Determining who coined the term magical realism (as opposed to magic realism) is a controversial topic among literary critics. Bowers argues that it first emerged in the 1955 essay "Magical Realism in Spanish American Fiction" by critic Angel Flores. She notes that while Flores names Jorge Luis Borges as the first magical realist (some critics would consider him to be a predecessor and not actually a magical realist), he fails to acknowledge either Carpentier or Pietri for bringing Roh's magic realism to Latin America. [31] However, both Luis Leal and Irene Guenther, (referencing Pietri and Jean Weisgerber texts, respectively), attest to the fact that Pietri was one of the first, if not the first, to borrow the term and apply it to Latin American literature.[32][33] Leal and Guenther both quote Pietri, who described "...man as a mystery surrounded by realistic facts. A poetic prediction or a poetic denial of reality. What for lack of another name could be called a magical realism." [34]

The Cuban writer Alejo Carpentier originated the term lo real maravilloso (roughly "marvelous reality") in the prologue to his novel The Kingdom of this World (1949) and is widely acknowledged as the originator of Latin American magical realism[35] (as both a novelist and a critic). Carpentier's conception was of a kind of heightened reality in which elements of the miraculous could appear while seeming natural and unforced. Disassociating himself and his writings from Roh's painterly magic realism, Carpentier aimed to show how, by virtue of Latin America's varied history, geography, demography and politics, improbable and marvelous things are made possible.[36] Critic Luis Leal further supports the claim that Carpentier was an originating pillar of the style by implicitly referring to the latter's critical works, writing that "the existence of the marvelous real is what started magical realist literature, which some critics claim is the truly American literature."[37]

Literature

Themes and qualities

The Mexican critic Luis Leal has said, "Without thinking of the concept of magical realism, each writer gives expression to a reality he observes in the people. To me, magical realism is an attitude on the part of the characters in the novel toward the world," or toward nature. He adds, "If you can explain it, then it's not magical realism."[38]

By the 1960s this phrase was being taken up not only by critics but by ordinary readers for whom it summarized a quality they had been noticing in recent fiction. In the broadest terms, the phenomenon that seemed to be spreading through a sector of Spanish American writing was the co- occurrence of realism with fantastic, mythic, and magical. A secondary trait was the characteristic attitude of narrators toward the subject matter: they frequently appeared to accept events contrary to the usual operating laws of the universe as natural, even unremarkable. Though the tellers of astonishing tales, they themselves expressed little or no surprise.

Although the term was first applied to literature of Latin America, it has become popular among English language writers as well. As recently as 2008, magical realism in literature has been defined as "a kind of modern fiction in which fabulous and fantastical events are included in a narrative that otherwise maintains the 'reliable' tone of objective realistic report. Designating a tendency of the modern novel to reach beyond the confines of realism and draw upon the energies of fable, folk tale, and myth while maintaining a strong contemporary social relevance. The fantastic attributes given to characters in such novels—levitation, flight, telepathy, telekinesis—are among the means that magic realism adopts in order to encompass the often phantasmagoric political realities of the 20th century."[39]
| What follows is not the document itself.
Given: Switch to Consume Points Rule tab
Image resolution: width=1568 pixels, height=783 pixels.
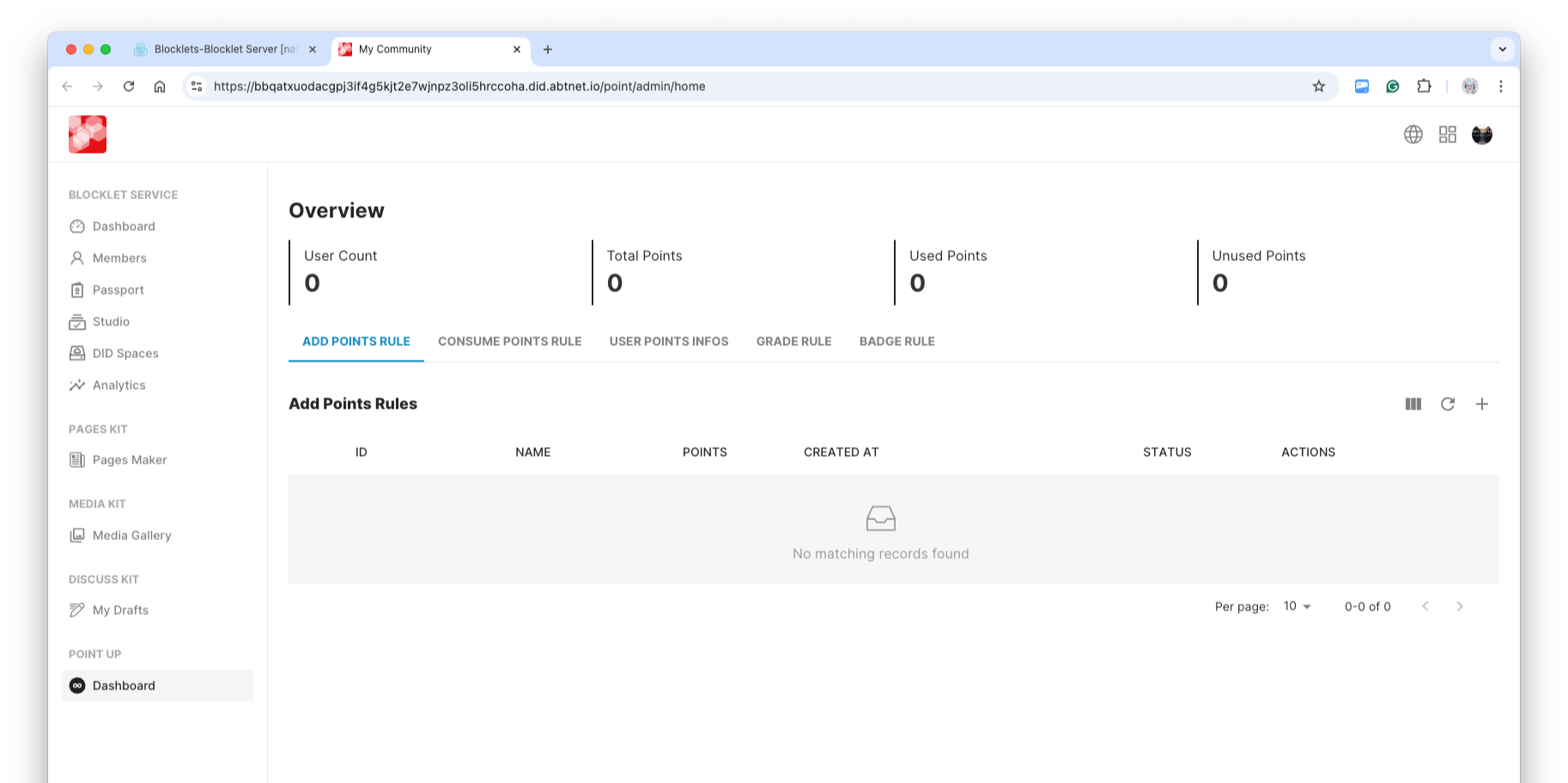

In Leal's view, magical realism has a tropical (or llano [plains] or desert) context,[40] but he says that the fiction of Julio Cortázar contains only "the fantastic", not magical realism.[41] He distinguished as follows: "In fantastic literature—in Borges, for example—the writer creates new worlds, perhaps new planets. By contrast, writers like García Márquez, who use magical realism, don't create new worlds, but suggest the magical in our world."[42] But for him, even Cortázar's short story "Casa Tomada", about a brother and sister whose house is taken over by someone or something mysterious, is an example of the fantastic, not magical realism.[41]

According to Naomi Lindstrom's Twentieth-Century Spanish American Literature, magic realism is "a narrative technique that blurs the distinction between fantasy and reality. It is characterized by an equal acceptance of the ordinary and the extraordinary. Magic realism fuses (1) lyrical and, at times, fantastic writing with (2) an examination of the character of human existence and (3) an implicit criticism of society, particularly the elite."[43]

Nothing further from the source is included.